Not too long ago, I did my first post on Apache Spark, a Spark dataframes tutorial. I’ve continued to experiment with Spark since taking my first tentative steps with it just a few months ago. One of the challenges with Spark is that it has a reputation for being difficult to deploy at scale. Stepping in to try to solve that problem is Databricks. Databricks offers the ability for corporations to deploy an optimized Spark via the cloud with some very nice extra bells and whistles.

I took advantage of the Databricks 1-month trial to see how I liked their product, and I came away impressed in my brief time with it. Databricks was founded by the team that created Spark and contributed 75% of the code base to Spark in the last year, according to their website. Consequently, my primary hope was that it would be simple to get up and running with Spark at peak efficiency against a Hadoop cluster on Databricks, so that I could spend my time manipulating data and not fiddling with Spark configuration.


I certainly found that to be the case. When signing up for a Databricks account, I provided access to my Amazon Web Services (AWS) account. This gives Databricks the ability to have Spark access data in any S3 buckets I have created. After logging into Databricks, it’s a matter of a few clicks to have Databricks create a Hadoop cluster for Spark to work with. This gets billed to your AWS account via EC2. If you are doing short term work that can risk being interrupted, you can use “spot instances” to keep the costs down.
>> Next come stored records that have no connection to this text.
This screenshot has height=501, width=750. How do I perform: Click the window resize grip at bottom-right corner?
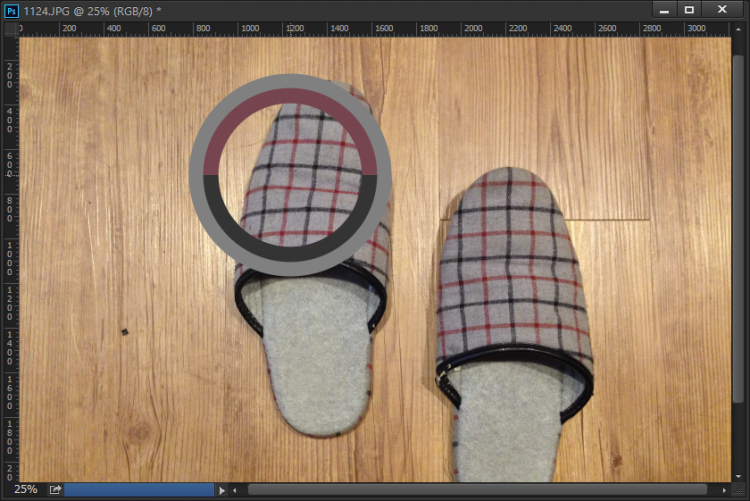pos(740,490)
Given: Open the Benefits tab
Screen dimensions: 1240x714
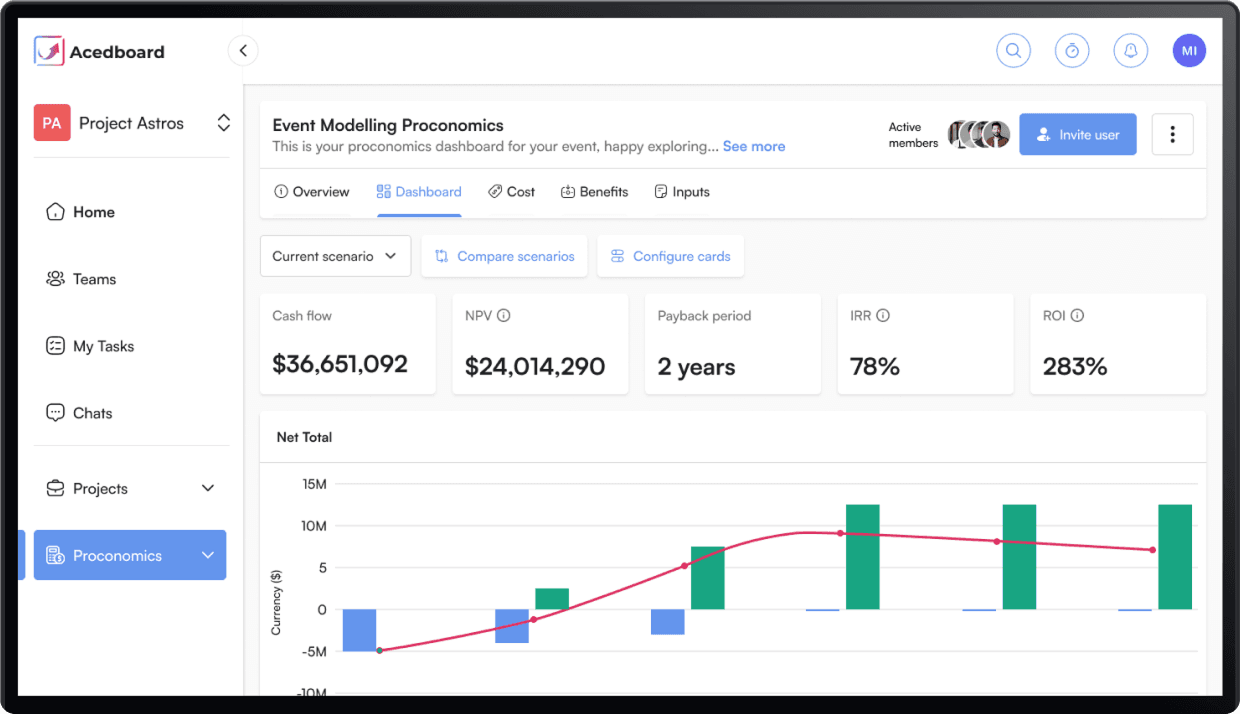Looking at the screenshot, I should tap(594, 191).
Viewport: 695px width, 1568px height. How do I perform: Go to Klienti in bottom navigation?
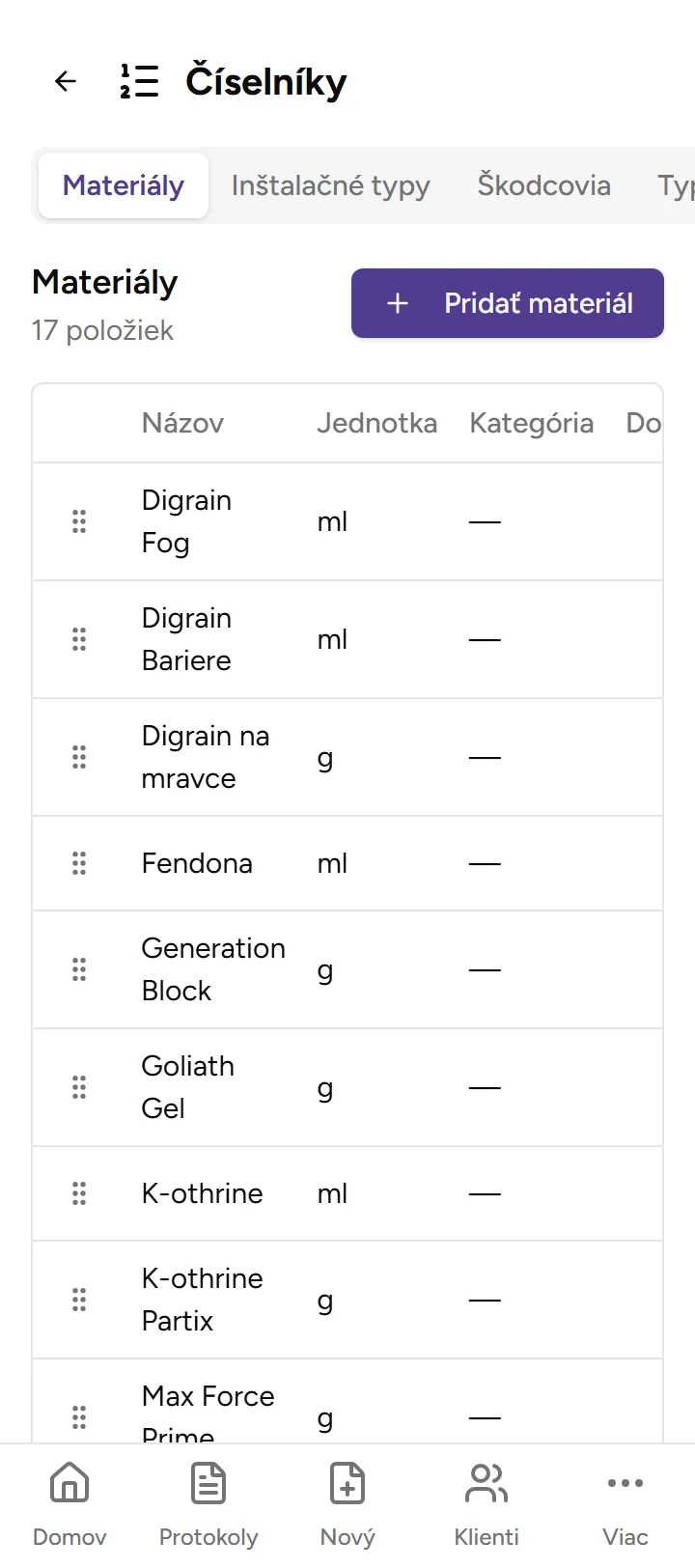[x=486, y=1500]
I was able to work on an 9 node cluster with 30 GB of memory and 4 cores per node for a couple of hours for about $1, which is the cost efficient magic of cloud computing, something I’m still pretty new to.


It took about 10 minutes for my cluster to launch.  Once your cluster is launched, its status in the Databricks console changes from “Pending” to “Running.” At this point, you have can restart or terminate the cluster from the console at any time or head into the notebook to do some analysis.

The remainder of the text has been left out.